→ Text provided:
Hola,
Victoria from Techpoint here,
Here’s what I’ve got for you today:
- DR Congo gives telcos 30 days to fix service disruptions
- Elon Musk’s Internet hits a wall at home
- Terra bets big on African security with fresh $11.75M
DR Congo gives telcos 30 days to fix service disruptions

The Democratic Republic (DR) of the Congo’s telecom operators are on notice. President Félix Tshisekedi has ordered regulators to crack down on mobile and Internet service failures, warning that companies that fail to meet quality standards could face sanctions if things don’t improve within 30 days.
At a Council of Ministers meeting last Friday, January 9, Tshisekedi directed sector authorities to tighten regulation, monitoring, and enforcement across the telecoms industry. He wants penalties applied “without weakness or complacency” where operators fall short on service quality, coverage, continuity, or consumer protection. A detailed progress report is now expected within a month.
This matters because the disruptions go far beyond dropped calls. Per the government, unreliable mobile networks, Internet outages, failed data services, and shaky broadcast signals are hurting daily life, banking transactions, digital public services, and the wider economy. In a country pushing digital tools for governance and commerce, weak connectivity has become a serious bottleneck.
The warning follows growing public frustration. Last December, the telecoms minister publicly challenged Orange, Airtel, and Vodacom over complaints ranging from unstable networks and slow Internet to failed mobile money transactions that were still billed. These issues aren’t new, but the presidency stepping in raises the stakes significantly.
DR Congo isn’t alone in this tougher stance. In 2025, Chad’s regulator issued similar warnings to local operators over patchy service quality, while in Zambia, the ICT authority has also been on the operators’ necks, reminding telcos to deliver reliable coverage. For Congo, the message is clear: if digital technology is meant to drive development, telecoms can no longer afford to underperform.

→ Tasks to perform:
1 - Say whether each statement agrees with the DR Congo telecoms newsletter, answering yes or no and quoting the deciding words from it. (a) Tshisekedi issued his directive at a Council of Ministers meeting on January 9. (b) The telecoms minister challenged MTN, Airtel, and Vodacom last December. (c) Chad's regulator warned local operators about service quality in 2024.
2 - From the DR Congo telecoms newsletter, return the stretch from "DR Congo isn’t" through "afford to underperform." verbatim.
3 - Turn the paragraph of the DR Congo telecoms newsletter that begins "This matters because" into a short list that keeps its main facts.

→ Supplied data:
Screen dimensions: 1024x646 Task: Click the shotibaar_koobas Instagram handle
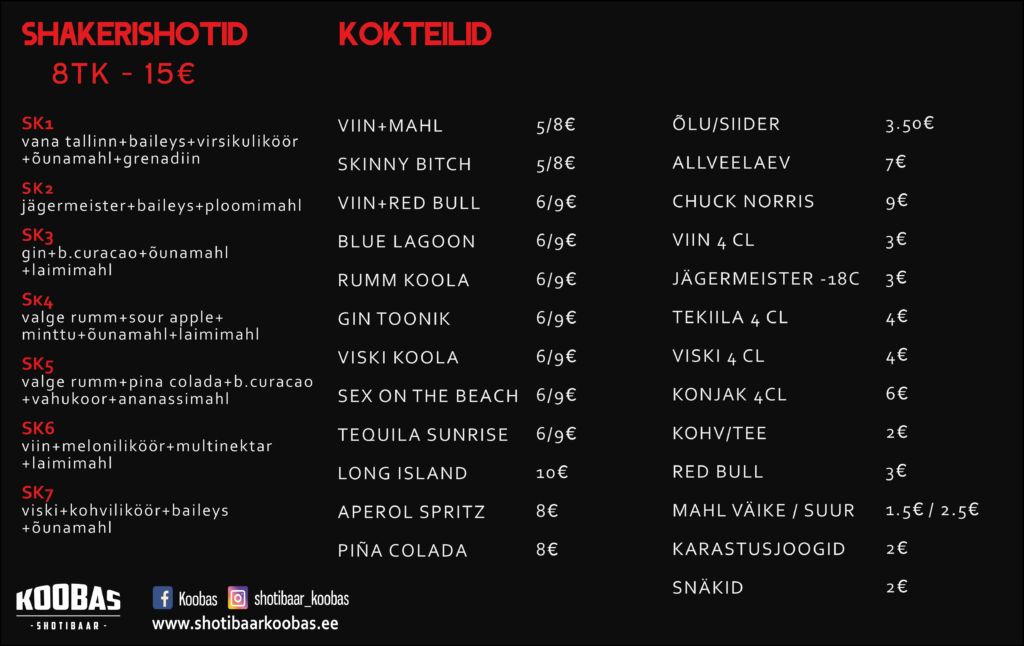click(x=301, y=598)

→ Task-by-task outputs:
1 -
(a) Yes: "At a Council of Ministers meeting last Friday, January 9, Tshisekedi directed sector authorities to tighten regulation, monitoring, and enforcement across the telecoms industry."
(b) No: "the telecoms minister publicly challenged Orange, Airtel, and Vodacom"
(c) No: "In 2025, Chad’s regulator issued similar warnings to local operators over patchy service quality"

2 -
DR Congo isn’t alone in this tougher stance. In 2025, Chad’s regulator issued similar warnings to local operators over patchy service quality, while in Zambia, the ICT authority has also been on the operators’ necks, reminding telcos to deliver reliable coverage. For Congo, the message is clear: if digital technology is meant to drive development, telecoms can no longer afford to underperform.

3 -
- The disruptions go beyond dropped calls.
- According to the government, they include unreliable mobile networks, Internet outages, failed data services, and weak broadcast signals.
- These problems affect daily life, banking transactions, digital public services, and the wider economy.
- The country is promoting digital tools for governance and commerce, so weak connectivity has become a serious bottleneck.